Sam Harris Reverses His Position on Free Speech, Calls for Censorship of Conservatives
One of the leaders of the 2000s' "New Atheist" movement now wants those on the right to shut up.
Sam Harris, prominent atheist, philosopher, neuroscientist, and defender of democracy, believes conservatives should have no voice in public policy matters such as climate, vaccines, or the war in Ukraine. Here’s a Harris quote taken from Jeffrey Lord’s piece on Newsbusters.
“We’re swimming in a sea of misinformation, where you’ve got people who are moving the opinions of millions of others, who should not have an opinion on these topics.”
Yet only 17 years earlier after the cartoons of Muhammed appeared in a Danish newspaper, prompting the US and Britain to criticize the right of Demark to publish the cartoons, Sam Harris had then said, “It is time we realized that the endgame for civilization is not political correctness.”
What changed for Sam?
Perhaps not believing in God allowed policy matters, like the climate and vaccines, to sink into his unconscious and then grow in religious importance. Dostoevsky understood that once a person stops believing in God the danger wasn’t that they’d believe in nothing, but that they’d believe in anything. For example, the global warming apocalypse (the most expensive hoax in human history) demands faithful adherence for Harris and other elites in academia, entertainment, and politics. Sam’s latest whim, destroying the voices of conservatives, sunk in the ocean of the unconscious and absorbed the energy of religion.
Harris surfaced with his plan to save the world from misinformation generated by the great unwashed. Perhaps he thought that his bright take on current events was only an imaginative swim in a summer lake high in the Catskills, when, in fact, his dive landed him in a psychic Mariana Trench where the pressure turns everyday political disagreements into a crushing apocalypse.
In cancelling his political enemies, Sam Harris has developed a taste for savagery: the tyrannical urge to replace God and create “heaven on earth.” He never learned that a powerful spiritual/religious urge in every human is not a delusion to be wiped out by therapy, but an event as powerful as the will to survive.
Age-old religions like Judaism and Christianity give us maps, called scripture. In Judeo-Christianity our faith over thousands of years has been plumbed, pondered, lived, all the while studying the mysteries of a God-created universe. It’s a faith in contact with our everyday life. The Ten Commandments is a fine example that details the darkest practices of the human heart: murder, theft, and bearing false witness, demanding that they’re brought into the light to be confessed and confronted.

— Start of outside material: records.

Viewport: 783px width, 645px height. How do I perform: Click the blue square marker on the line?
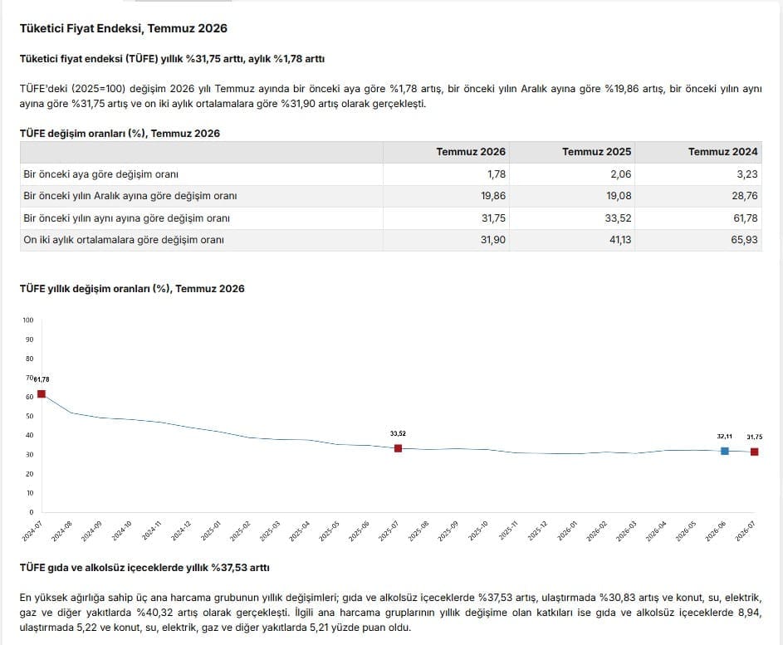click(x=725, y=451)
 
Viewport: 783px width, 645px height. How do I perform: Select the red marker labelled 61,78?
click(x=42, y=393)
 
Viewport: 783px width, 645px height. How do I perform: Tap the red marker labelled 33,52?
click(x=398, y=448)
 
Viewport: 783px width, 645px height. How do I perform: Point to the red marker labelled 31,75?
click(x=755, y=452)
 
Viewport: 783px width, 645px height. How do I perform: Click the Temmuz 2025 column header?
click(x=596, y=152)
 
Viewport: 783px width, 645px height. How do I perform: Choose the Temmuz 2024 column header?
click(x=722, y=152)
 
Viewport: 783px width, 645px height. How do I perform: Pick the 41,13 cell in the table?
click(x=620, y=240)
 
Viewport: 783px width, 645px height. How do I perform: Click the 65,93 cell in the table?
click(x=744, y=240)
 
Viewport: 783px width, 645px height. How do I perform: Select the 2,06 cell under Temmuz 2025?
click(x=621, y=174)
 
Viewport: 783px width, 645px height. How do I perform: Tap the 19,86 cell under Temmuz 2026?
click(x=493, y=196)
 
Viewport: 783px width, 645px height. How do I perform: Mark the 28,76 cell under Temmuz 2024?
click(x=745, y=196)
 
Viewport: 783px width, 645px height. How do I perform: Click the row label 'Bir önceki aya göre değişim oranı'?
click(x=100, y=174)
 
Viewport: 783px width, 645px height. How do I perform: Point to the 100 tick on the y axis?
click(x=28, y=320)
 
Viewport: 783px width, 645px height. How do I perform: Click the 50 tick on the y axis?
click(x=29, y=416)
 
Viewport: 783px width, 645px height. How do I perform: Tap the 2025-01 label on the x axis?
click(x=210, y=531)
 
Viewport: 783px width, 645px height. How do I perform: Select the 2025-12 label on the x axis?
click(x=537, y=531)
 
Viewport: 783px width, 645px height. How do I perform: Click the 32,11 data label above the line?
click(x=725, y=437)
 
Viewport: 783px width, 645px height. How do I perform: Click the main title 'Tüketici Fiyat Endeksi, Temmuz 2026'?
click(x=124, y=28)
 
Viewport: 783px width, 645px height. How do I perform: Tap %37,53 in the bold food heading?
click(x=229, y=568)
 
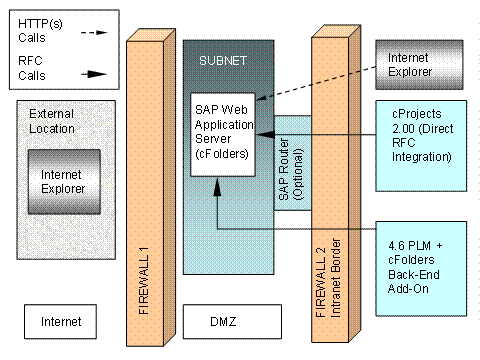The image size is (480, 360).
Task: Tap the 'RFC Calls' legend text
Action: pos(34,70)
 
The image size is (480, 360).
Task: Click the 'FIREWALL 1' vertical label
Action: pos(150,281)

Sam’s unaware of those things that belong to Caesar and those things that belong to God. Everything he currently believes is for the state, for the manmade. His new religion calls for social media to cancel the voices of misinformation—the clarion call of the petty tyrant.
Sam’s been a beneficiary of that beautiful passage of Christ’s: Render unto Caesar the things that are Caesar’s, and unto God the things that are God’s…
In the everyday world he has succeeded fabulously, enjoying the fruits of his work with his publications and admirers. However, engulfed by the energy of the spirit realm, Harris can only create a caricature of the religious experience. The fruit he dived for withered quickly at the surface. A second-rate ventriloquist, he struts onto the stage holding a wooden dummy that mouths proclamations against conservatives.
A century ago, Belgian priest Georges Lemaitre would say Mass in the morning, distribute communion, and then put on his physicist hat and go about discovering the Big Bang Theory. The Belgian priest was motivated by his love of science, not to either prove or disprove the existence of God.
The religion of a personal savior, of a God who loves his creation, has served men like Father Lemaitre well, and millions of others throughout history. They approach life fastened to their personal responsibilities, yet burning with the freedom of adventure: their spirit and eyes wide open. Sam Harris’s religion has not served him well.